## Task requirements
Write out all of the records, keeping each one exactly as written.

Supplied material Start Marker

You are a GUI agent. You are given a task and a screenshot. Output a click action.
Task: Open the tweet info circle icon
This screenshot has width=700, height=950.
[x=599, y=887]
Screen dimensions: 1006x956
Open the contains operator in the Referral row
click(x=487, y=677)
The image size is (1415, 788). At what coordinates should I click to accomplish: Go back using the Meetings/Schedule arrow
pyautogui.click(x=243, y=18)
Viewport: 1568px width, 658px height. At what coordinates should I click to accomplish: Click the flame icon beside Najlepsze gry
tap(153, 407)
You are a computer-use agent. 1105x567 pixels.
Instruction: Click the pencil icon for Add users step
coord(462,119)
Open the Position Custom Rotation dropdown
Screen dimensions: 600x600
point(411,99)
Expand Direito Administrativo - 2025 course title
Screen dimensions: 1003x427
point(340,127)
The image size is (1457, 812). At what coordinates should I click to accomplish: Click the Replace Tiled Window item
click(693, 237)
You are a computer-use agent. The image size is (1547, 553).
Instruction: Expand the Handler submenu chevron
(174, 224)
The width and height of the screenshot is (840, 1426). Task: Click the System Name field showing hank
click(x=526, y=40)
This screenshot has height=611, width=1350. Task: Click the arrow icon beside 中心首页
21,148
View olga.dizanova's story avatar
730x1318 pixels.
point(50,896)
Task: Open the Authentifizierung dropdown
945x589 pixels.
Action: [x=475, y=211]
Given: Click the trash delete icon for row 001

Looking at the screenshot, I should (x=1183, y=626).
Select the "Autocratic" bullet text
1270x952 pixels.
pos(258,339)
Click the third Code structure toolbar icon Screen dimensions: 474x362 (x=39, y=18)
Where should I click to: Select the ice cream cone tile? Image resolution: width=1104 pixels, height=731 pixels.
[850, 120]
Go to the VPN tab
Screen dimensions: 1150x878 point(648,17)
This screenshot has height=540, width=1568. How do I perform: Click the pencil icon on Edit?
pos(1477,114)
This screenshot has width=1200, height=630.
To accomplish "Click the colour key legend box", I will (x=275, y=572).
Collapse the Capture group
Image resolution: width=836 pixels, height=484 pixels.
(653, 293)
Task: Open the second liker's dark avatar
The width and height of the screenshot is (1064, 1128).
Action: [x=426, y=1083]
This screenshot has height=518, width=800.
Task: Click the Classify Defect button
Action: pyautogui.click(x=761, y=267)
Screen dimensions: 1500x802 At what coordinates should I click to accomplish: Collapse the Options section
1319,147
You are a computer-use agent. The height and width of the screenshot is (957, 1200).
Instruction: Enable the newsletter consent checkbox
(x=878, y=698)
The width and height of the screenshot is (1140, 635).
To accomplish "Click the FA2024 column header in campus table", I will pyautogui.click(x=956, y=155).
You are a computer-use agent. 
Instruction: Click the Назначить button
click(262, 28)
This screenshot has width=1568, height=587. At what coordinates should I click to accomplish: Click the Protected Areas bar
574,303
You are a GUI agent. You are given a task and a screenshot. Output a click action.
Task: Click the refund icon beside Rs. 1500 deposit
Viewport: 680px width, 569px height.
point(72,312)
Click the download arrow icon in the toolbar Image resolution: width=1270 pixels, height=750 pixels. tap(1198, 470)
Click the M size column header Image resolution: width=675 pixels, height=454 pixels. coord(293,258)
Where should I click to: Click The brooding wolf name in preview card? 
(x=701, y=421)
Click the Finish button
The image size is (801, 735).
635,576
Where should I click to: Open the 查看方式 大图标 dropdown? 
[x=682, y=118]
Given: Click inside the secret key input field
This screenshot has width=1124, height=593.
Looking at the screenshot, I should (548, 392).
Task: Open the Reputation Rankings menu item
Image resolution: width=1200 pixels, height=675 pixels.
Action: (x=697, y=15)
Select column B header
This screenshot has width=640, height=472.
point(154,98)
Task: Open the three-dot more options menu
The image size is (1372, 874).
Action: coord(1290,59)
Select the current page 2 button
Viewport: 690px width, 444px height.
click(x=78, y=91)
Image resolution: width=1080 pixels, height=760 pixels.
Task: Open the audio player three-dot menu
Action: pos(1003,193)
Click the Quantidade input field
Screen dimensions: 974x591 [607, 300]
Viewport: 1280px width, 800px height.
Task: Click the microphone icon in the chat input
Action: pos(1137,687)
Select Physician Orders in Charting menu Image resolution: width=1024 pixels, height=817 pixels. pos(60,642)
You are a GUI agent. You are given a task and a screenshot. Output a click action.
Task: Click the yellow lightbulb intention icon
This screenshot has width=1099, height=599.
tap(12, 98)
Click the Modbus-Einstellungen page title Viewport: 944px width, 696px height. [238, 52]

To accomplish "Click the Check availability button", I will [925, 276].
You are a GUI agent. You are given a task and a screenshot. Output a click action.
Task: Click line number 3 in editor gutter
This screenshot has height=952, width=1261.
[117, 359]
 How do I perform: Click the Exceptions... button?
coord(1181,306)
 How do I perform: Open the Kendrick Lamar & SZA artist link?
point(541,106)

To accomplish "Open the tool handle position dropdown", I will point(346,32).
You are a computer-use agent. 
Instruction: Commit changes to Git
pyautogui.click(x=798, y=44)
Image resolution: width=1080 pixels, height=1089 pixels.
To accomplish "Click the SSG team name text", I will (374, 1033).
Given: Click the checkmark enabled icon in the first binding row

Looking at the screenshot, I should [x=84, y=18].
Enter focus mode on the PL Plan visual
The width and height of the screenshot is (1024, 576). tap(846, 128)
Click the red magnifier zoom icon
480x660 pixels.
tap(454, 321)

Supplied material End Marker

## Response area
You are a GUI agent. You are given a task and a screenshot. Output a click action.
Task: Open the tweet info circle icon
This screenshot has width=700, height=950.
[x=599, y=887]
Screen dimensions: 1006x956
Open the contains operator in the Referral row
click(x=487, y=677)
The image size is (1415, 788). At what coordinates should I click to accomplish: Go back using the Meetings/Schedule arrow
pyautogui.click(x=243, y=18)
Viewport: 1568px width, 658px height. At what coordinates should I click to accomplish: Click the flame icon beside Najlepsze gry
tap(153, 407)
You are a computer-use agent. 1105x567 pixels.
Instruction: Click the pencil icon for Add users step
coord(462,119)
Open the Position Custom Rotation dropdown
Screen dimensions: 600x600
point(411,99)
Expand Direito Administrativo - 2025 course title
Screen dimensions: 1003x427
point(340,127)
The image size is (1457, 812). At what coordinates should I click to accomplish: Click the Replace Tiled Window item
click(693, 237)
You are a computer-use agent. The image size is (1547, 553).
Instruction: Expand the Handler submenu chevron
(174, 224)
The width and height of the screenshot is (840, 1426). Task: Click the System Name field showing hank
click(x=526, y=40)
This screenshot has height=611, width=1350. Task: Click the arrow icon beside 中心首页
21,148
View olga.dizanova's story avatar
730x1318 pixels.
point(50,896)
Task: Open the Authentifizierung dropdown
945x589 pixels.
Action: [x=475, y=211]
Given: Click the trash delete icon for row 001

Looking at the screenshot, I should (x=1183, y=626).
Select the "Autocratic" bullet text
1270x952 pixels.
pos(258,339)
Click the third Code structure toolbar icon Screen dimensions: 474x362 (x=39, y=18)
Where should I click to: Select the ice cream cone tile? Image resolution: width=1104 pixels, height=731 pixels.
[850, 120]
Go to the VPN tab
Screen dimensions: 1150x878 point(648,17)
This screenshot has height=540, width=1568. How do I perform: Click the pencil icon on Edit?
pos(1477,114)
This screenshot has width=1200, height=630.
To accomplish "Click the colour key legend box", I will (x=275, y=572).
Collapse the Capture group
Image resolution: width=836 pixels, height=484 pixels.
(653, 293)
Task: Open the second liker's dark avatar
The width and height of the screenshot is (1064, 1128).
Action: [x=426, y=1083]
This screenshot has height=518, width=800.
Task: Click the Classify Defect button
Action: pyautogui.click(x=761, y=267)
Screen dimensions: 1500x802 At what coordinates should I click to accomplish: Collapse the Options section
1319,147
You are a computer-use agent. The height and width of the screenshot is (957, 1200).
Instruction: Enable the newsletter consent checkbox
(x=878, y=698)
The width and height of the screenshot is (1140, 635).
To accomplish "Click the FA2024 column header in campus table", I will pyautogui.click(x=956, y=155).
You are a computer-use agent. 
Instruction: Click the Назначить button
click(262, 28)
This screenshot has width=1568, height=587. At what coordinates should I click to accomplish: Click the Protected Areas bar
574,303
You are a GUI agent. You are given a task and a screenshot. Output a click action.
Task: Click the refund icon beside Rs. 1500 deposit
Viewport: 680px width, 569px height.
point(72,312)
Click the download arrow icon in the toolbar Image resolution: width=1270 pixels, height=750 pixels. tap(1198, 470)
Click the M size column header Image resolution: width=675 pixels, height=454 pixels. coord(293,258)
Where should I click to: Click The brooding wolf name in preview card? 
(x=701, y=421)
Click the Finish button
The image size is (801, 735).
635,576
Where should I click to: Open the 查看方式 大图标 dropdown? 
[x=682, y=118]
Given: Click inside the secret key input field
This screenshot has width=1124, height=593.
Looking at the screenshot, I should (548, 392).
Task: Open the Reputation Rankings menu item
Image resolution: width=1200 pixels, height=675 pixels.
Action: (x=697, y=15)
Select column B header
This screenshot has width=640, height=472.
point(154,98)
Task: Open the three-dot more options menu
The image size is (1372, 874).
Action: coord(1290,59)
Select the current page 2 button
Viewport: 690px width, 444px height.
click(x=78, y=91)
Image resolution: width=1080 pixels, height=760 pixels.
Task: Open the audio player three-dot menu
Action: pos(1003,193)
Click the Quantidade input field
Screen dimensions: 974x591 [607, 300]
Viewport: 1280px width, 800px height.
Task: Click the microphone icon in the chat input
Action: pos(1137,687)
Select Physician Orders in Charting menu Image resolution: width=1024 pixels, height=817 pixels. pos(60,642)
You are a GUI agent. You are given a task and a screenshot. Output a click action.
Task: Click the yellow lightbulb intention icon
This screenshot has width=1099, height=599.
tap(12, 98)
Click the Modbus-Einstellungen page title Viewport: 944px width, 696px height. [238, 52]

To accomplish "Click the Check availability button", I will [925, 276].
You are a GUI agent. You are given a task and a screenshot. Output a click action.
Task: Click line number 3 in editor gutter
This screenshot has height=952, width=1261.
[117, 359]
 How do I perform: Click the Exceptions... button?
coord(1181,306)
 How do I perform: Open the Kendrick Lamar & SZA artist link?
point(541,106)

To accomplish "Open the tool handle position dropdown", I will point(346,32).
You are a computer-use agent. 
Instruction: Commit changes to Git
pyautogui.click(x=798, y=44)
Image resolution: width=1080 pixels, height=1089 pixels.
To accomplish "Click the SSG team name text", I will (374, 1033).
Given: Click the checkmark enabled icon in the first binding row

Looking at the screenshot, I should [x=84, y=18].
Enter focus mode on the PL Plan visual
The width and height of the screenshot is (1024, 576). tap(846, 128)
Click the red magnifier zoom icon
480x660 pixels.
tap(454, 321)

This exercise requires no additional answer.